Active abduction and flexion of the thumb are possible but very painful.
A dig-I x-ray is made of the right hand (fig. 1).
Figure 1. Lateral image and AP image of dig-I in the right hand.
Neither images reveal obvious soft tissue swelling.
A cortex interruption can be seen in the lateral image at the ulnar side of the base of MC-I. The fracture line continues up to the CMC-I joint. There is minimal dislocation.
Note that the cortex interruption/fracture line is not clearly visible on the AP image.
♦ Figure 1. Answer: Bennett fracture.
Case Study 2
A 42-year-old woman ran into another cyclist and fell on the pavement. Especially her right hand is very painful.
Physical examination reveals a swelling at the level of MC-IV and MC-V. There is obvious axis pressure pain in metacarpal IV & V.
An x-ray of the right hand is made (fig. 2).
Figure 2. PA image (a) and oblique image (b) of the right hand.

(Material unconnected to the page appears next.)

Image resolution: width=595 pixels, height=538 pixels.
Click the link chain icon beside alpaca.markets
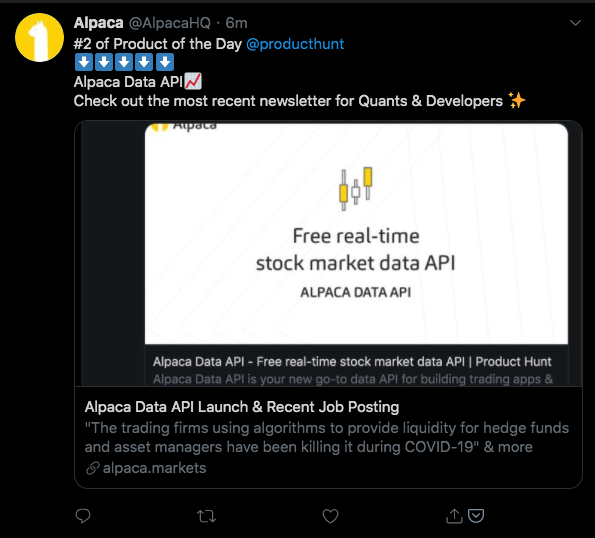coord(93,468)
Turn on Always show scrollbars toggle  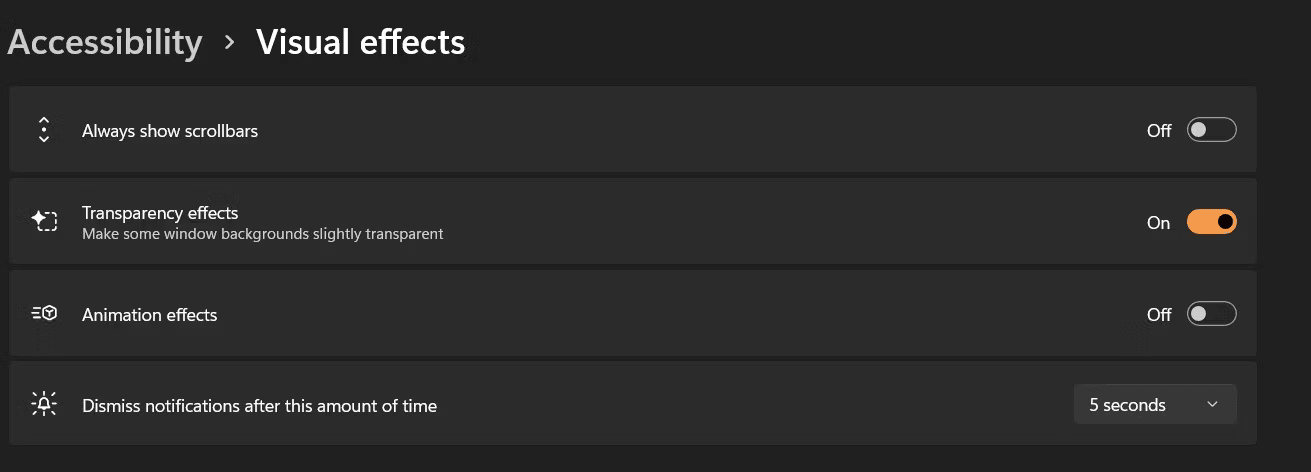(1211, 130)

Note an interruption of the zigzag configuration at the level of MC-IV and MC-V. The base of MC-IV and MC-V are not sharply delineated (particularly visible in the PA image). There are several cortex interruptions and lucencies, continuing up to the joint surface of the MCP joints.
The fractures are less clearly visible on the oblique image.
Comminuted intra-articular fracture of the base of MC-IV and MC-V.